Work to complete - Copy out exactly the stretch of the listing below that begins at the line containing "Kasse (258, 1368)" and ends at the line containing "hier. [button] (408, 2545)", and copy nothing outside it.

Given records -
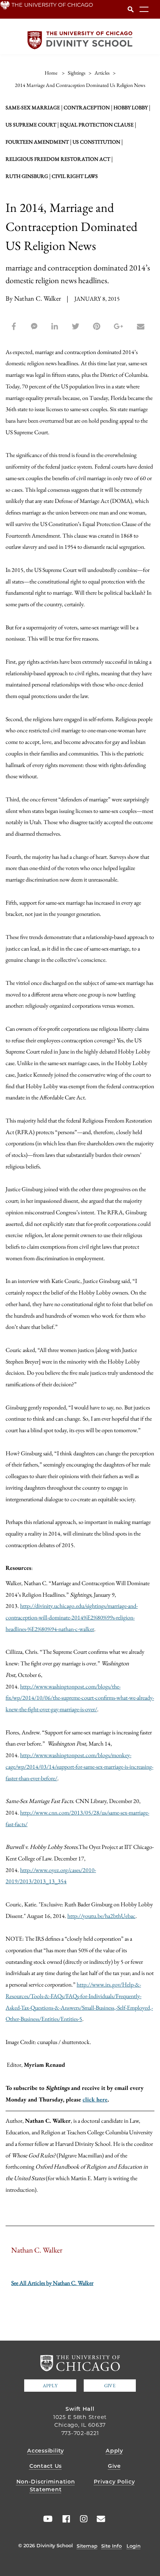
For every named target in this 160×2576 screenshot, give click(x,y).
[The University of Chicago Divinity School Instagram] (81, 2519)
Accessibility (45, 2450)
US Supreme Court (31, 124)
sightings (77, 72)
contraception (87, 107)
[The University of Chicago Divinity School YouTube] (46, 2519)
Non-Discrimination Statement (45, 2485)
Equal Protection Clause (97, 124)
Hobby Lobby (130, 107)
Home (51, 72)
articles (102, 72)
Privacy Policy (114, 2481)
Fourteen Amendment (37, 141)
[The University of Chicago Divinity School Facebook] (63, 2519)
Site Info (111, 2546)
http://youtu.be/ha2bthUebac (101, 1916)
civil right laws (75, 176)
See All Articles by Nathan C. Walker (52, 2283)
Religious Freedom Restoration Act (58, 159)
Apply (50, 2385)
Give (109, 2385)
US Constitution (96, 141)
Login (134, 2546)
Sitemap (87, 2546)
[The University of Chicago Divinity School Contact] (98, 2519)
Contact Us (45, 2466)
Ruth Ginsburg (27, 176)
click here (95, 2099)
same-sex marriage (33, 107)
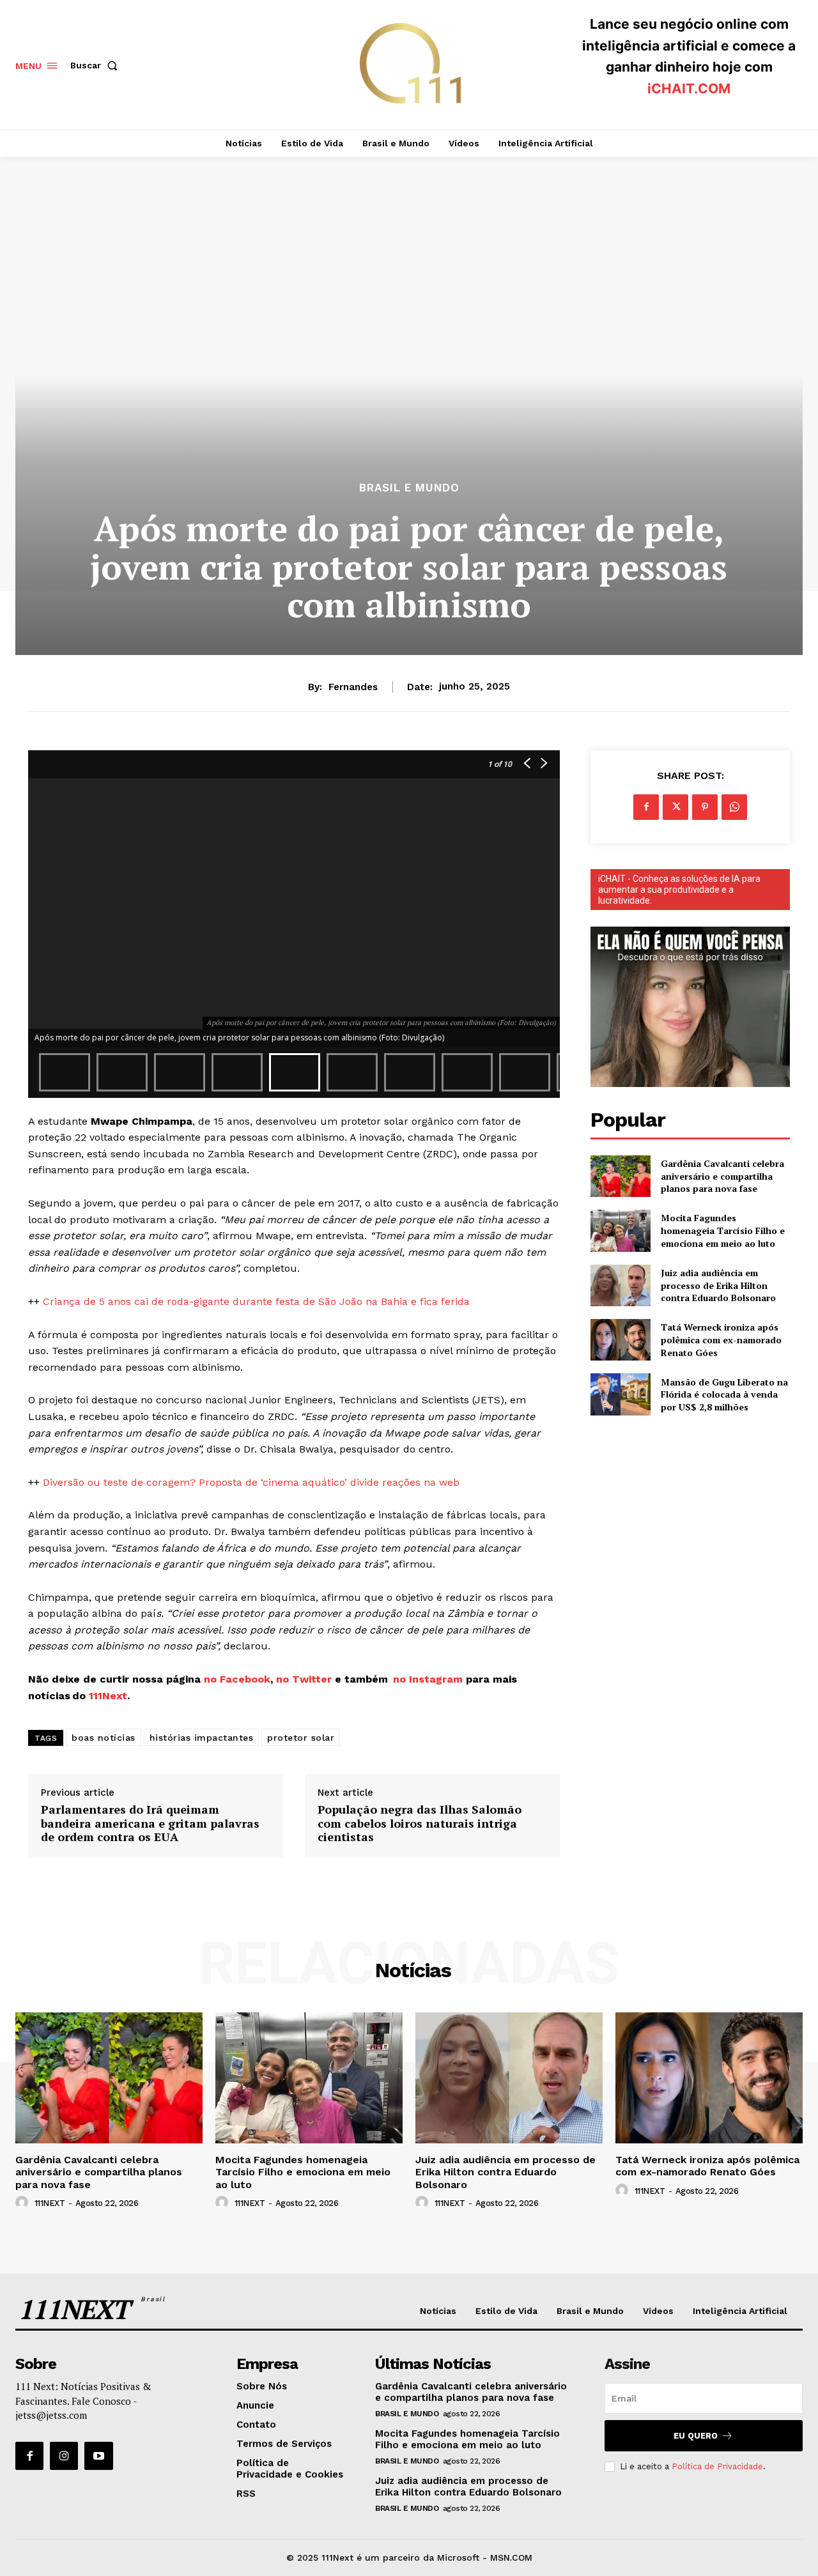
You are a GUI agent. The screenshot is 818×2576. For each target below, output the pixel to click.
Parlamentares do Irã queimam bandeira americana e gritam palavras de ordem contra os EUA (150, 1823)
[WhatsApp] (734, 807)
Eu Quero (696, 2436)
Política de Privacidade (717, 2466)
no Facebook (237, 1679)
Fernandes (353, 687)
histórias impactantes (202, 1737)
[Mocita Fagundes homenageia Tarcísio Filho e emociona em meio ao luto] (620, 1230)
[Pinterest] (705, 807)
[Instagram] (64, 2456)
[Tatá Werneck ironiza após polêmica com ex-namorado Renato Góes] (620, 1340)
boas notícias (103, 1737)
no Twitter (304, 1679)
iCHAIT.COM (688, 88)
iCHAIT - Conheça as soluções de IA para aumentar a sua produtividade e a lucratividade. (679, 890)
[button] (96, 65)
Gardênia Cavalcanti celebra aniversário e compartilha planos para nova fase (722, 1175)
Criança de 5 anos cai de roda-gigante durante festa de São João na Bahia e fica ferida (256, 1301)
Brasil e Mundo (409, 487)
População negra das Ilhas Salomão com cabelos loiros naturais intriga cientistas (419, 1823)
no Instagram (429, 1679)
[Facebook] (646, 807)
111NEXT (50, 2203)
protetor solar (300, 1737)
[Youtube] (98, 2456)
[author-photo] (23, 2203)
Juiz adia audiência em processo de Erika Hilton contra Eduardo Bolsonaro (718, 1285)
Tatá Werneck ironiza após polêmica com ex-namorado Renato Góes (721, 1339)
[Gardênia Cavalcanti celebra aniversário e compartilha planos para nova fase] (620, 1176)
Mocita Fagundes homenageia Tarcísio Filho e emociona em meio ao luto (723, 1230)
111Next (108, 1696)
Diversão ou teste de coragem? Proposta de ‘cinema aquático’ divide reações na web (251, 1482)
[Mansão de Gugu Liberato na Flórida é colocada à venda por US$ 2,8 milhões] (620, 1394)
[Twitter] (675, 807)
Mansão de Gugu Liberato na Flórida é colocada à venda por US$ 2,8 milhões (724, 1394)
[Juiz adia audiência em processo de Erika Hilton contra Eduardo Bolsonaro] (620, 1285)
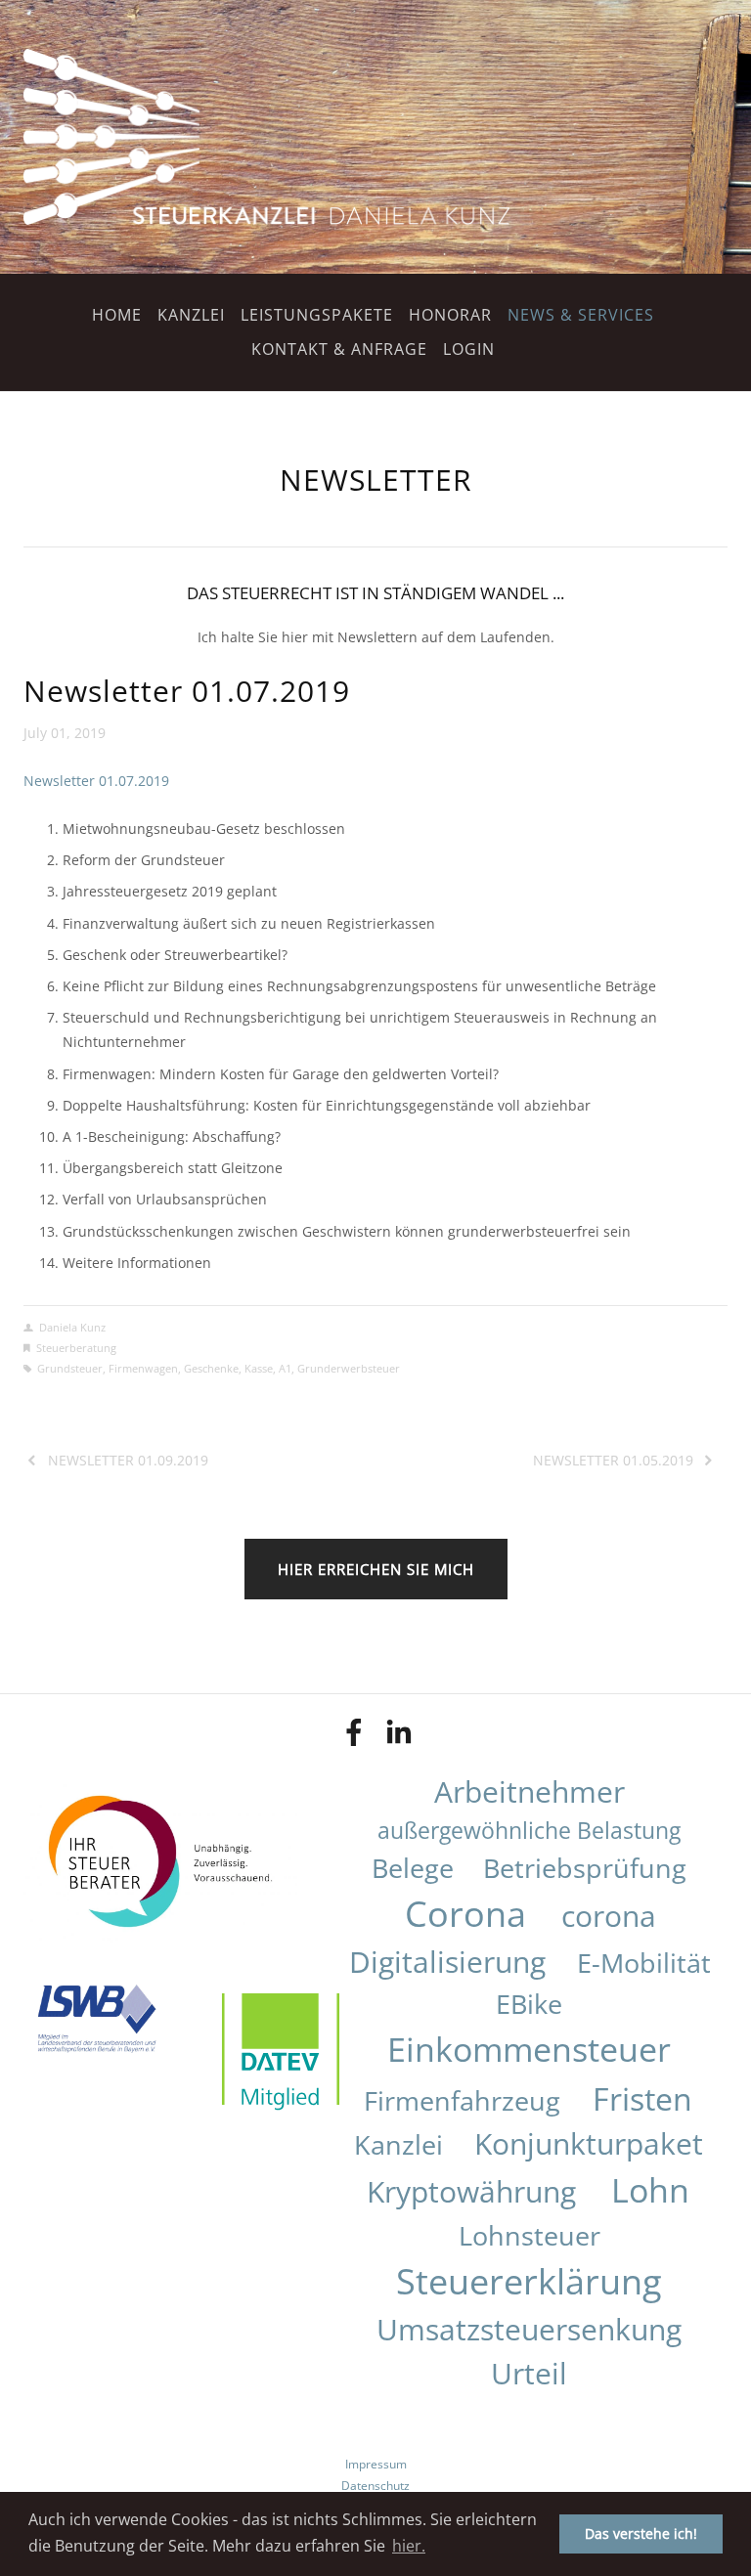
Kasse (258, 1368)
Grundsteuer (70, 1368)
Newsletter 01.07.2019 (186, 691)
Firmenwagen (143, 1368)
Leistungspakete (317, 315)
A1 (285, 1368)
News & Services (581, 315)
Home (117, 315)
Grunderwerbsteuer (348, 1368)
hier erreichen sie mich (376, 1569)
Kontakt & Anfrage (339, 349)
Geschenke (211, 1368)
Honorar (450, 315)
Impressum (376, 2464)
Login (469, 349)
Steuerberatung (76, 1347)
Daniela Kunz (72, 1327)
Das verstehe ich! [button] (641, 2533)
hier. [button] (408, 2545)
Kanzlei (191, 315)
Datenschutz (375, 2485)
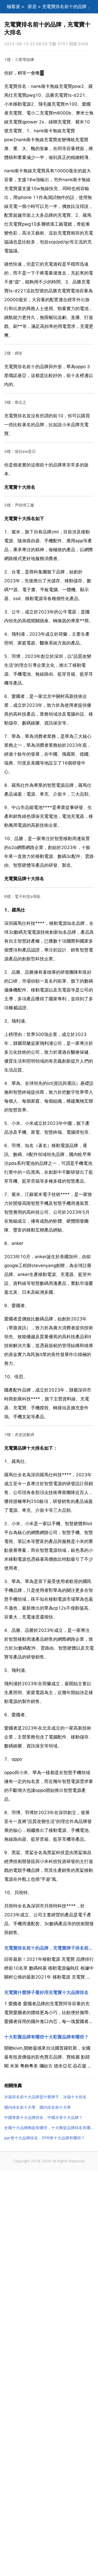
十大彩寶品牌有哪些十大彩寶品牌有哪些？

Reply to the exercise -
Kasse (258, 1368)
Grundsteuer (70, 1368)
Newsletter 01.07.2019 (186, 691)
Firmenwagen (143, 1368)
Leistungspakete (317, 315)
A1 (285, 1368)
News & Services (581, 315)
Home (117, 315)
Grunderwerbsteuer (348, 1368)
hier erreichen sie mich (376, 1569)
Kontakt & Anfrage (339, 349)
Geschenke (211, 1368)
Honorar (450, 315)
Impressum (376, 2464)
Login (469, 349)
Steuerberatung (76, 1347)
Daniela Kunz (72, 1327)
Das verstehe ich! [button] (641, 2533)
hier. [button] (408, 2545)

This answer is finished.